Word for word, restate the lines of the listing from the one that holds "The image size is (1512, 806)." through the very last line, and nothing more.

── Data records

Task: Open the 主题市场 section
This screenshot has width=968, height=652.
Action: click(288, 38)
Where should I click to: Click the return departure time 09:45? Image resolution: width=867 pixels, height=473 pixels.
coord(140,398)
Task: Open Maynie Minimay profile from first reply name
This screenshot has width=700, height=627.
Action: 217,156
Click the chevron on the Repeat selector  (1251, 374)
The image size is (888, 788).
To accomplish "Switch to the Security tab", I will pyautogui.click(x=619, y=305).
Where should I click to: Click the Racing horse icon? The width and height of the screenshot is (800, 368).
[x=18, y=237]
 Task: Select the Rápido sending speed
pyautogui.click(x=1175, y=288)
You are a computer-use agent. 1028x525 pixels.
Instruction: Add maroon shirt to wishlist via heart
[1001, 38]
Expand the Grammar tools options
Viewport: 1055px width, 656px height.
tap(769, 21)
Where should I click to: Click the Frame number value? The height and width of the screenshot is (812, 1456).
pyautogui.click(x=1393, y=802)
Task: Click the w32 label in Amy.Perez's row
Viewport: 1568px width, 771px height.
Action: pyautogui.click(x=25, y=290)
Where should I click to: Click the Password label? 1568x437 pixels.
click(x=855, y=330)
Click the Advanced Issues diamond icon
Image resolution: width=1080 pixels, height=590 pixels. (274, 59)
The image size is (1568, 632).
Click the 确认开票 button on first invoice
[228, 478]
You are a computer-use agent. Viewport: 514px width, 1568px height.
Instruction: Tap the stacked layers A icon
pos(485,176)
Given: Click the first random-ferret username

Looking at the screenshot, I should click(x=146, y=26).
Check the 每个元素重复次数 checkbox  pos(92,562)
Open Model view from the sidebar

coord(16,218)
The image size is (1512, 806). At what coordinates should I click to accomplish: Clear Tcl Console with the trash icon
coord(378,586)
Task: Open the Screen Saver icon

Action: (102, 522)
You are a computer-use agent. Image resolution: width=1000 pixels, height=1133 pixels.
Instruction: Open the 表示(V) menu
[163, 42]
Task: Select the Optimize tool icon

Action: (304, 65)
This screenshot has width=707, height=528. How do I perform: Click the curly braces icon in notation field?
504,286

────

| Exercise answer |
The image size is (1512, 806). At what coordinates should I click to accomplish: Clear Tcl Console with the trash icon
coord(378,586)
Task: Open the Screen Saver icon

Action: (102, 522)
You are a computer-use agent. Image resolution: width=1000 pixels, height=1133 pixels.
Instruction: Open the 表示(V) menu
[163, 42]
Task: Select the Optimize tool icon

Action: (304, 65)
This screenshot has width=707, height=528. How do I perform: Click the curly braces icon in notation field?
504,286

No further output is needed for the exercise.